Les Républicains comptent eux-mêmes proposer des mesures la semaine prochaine, avait rappelé mercredi le nouveau chef de file de leur groupe Olivier Marleix, qui refuse de faire un "chèque en blanc, de surcroît sur un projet peu clair", au chef de l'Etat.
Marine Le Pen, élue par acclamation car seule candidate jeudi à la tête d'un groupe RN fort de 89 députés, avait promis mercredi que ceux-ci "examiner(aient) les textes à la lumière de l'intérêt des Français et de la France".
Mais dans les rangs macronistes, on ne désespère pas de pouvoir parvenir à un élargissement de la majorité.
"Nous cherchons à trouver le chemin avec cette nouvelle Assemblée" nationale, a expliqué jeudi Elisabeth Borne en marge d'un déplacement en Île-de-France, en disant attendre "une explicitation de ce que (les forces politiques d'opposition) sont prêtes à faire".
Elle doit s'entretenir à partir de jeudi avec les présidents des groupes parlementaires fraîchement élus au Palais Bourbon: Aurore Bergé pour LREM, Jean-Paul Mattéi pour le MoDem, Laurent Marcangeli pour Horizons, Marine Le Pen pour le RN, Oliver Marleix pour LR, Mathilde Panot pour LFI, Boris Vallaud pour le PS, Julien Bayou et Cyrielle Chatelain pour EELV, André Chassaigne pour le PCF.

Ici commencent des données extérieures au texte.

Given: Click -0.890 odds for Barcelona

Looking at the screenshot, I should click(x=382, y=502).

La Première ministre, fragilisée dans les sondages et confrontée à des appels à la démission dans l'opposition, doit par ailleurs s'exprimer jeudi à 20H50 sur LCI.
- "Nouveaux accidents" électoraux -
Proche d'Edouard Philippe et membre fondateur d'Horizons, Gilles Boyer a confirmé que le parti allié à la majorité continuait d'essayer de constituer une "coalition" avec certains LR, PS ou EELV, c'est-à-dire "identifier les grandes réformes sur lesquelles nous pourrions trouver des points d'accord et ensuite bâtir un accord de gouvernement", prédisant "plusieurs jours, semaines voire quelques mois de discussions" pour y parvenir.

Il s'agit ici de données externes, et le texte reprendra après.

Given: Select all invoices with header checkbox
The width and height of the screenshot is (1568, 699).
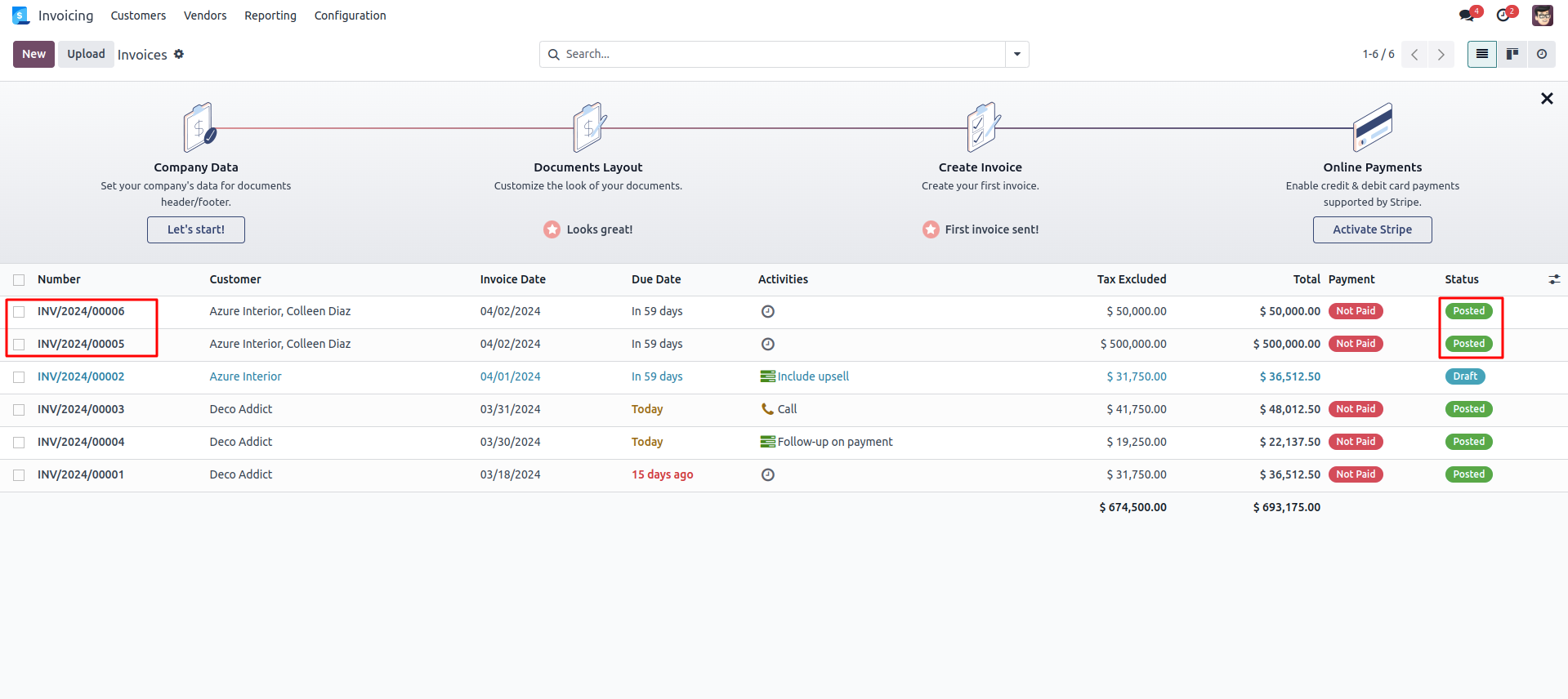Looking at the screenshot, I should (x=19, y=279).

Mais "l'idée qu'il suffit de recréer une majorité qui n'a pas été donnée par les électeurs" pour "continuer le business as usual" (NDLR: les affaires comme d'habitude) n'est pas possible, a mis en garde François Bayrou (MoDem), autre allié macroniste, en pointant le risque "de nouveaux accidents" électoraux.
Le "dialogue" avec l'opposition est "enclenché" pour "plusieurs jours, peut-être même plusieurs semaines", a assuré la porte-parole du gouvernement, Olivia Grégoire, en précisant que le chef de l'Etat "reverra possiblement les présidents des forces politiques et échangera avec eux en étant à l'écoute".

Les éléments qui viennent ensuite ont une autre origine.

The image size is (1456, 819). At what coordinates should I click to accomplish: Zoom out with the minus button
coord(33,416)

Dans l'immédiat, une autre bataille se joue dans l'Hémicycle pour la présidence de la commission des Finances, qui doit revenir à un membre de l'opposition. Gauche et RN affûtent leurs armes: le LFI Eric Coquerel et le RN Jean-Philippe Tanguy sont "candidats", alors que la PS Valérie Rabault se dit "intéressée" par le poste.
Le vote aura lieu le 30 juin.
Les groupes de la coalition Nupes (LFI, PS, EELV, LFI), qui ont tenu jeudi leur première réunion en intergroupe et promis des propositions communes, notamment sur le pouvoir d'achat, ont assuré qu'ils présenteraient des "candidatures communes" aux autres postes clés de l'Assemblée.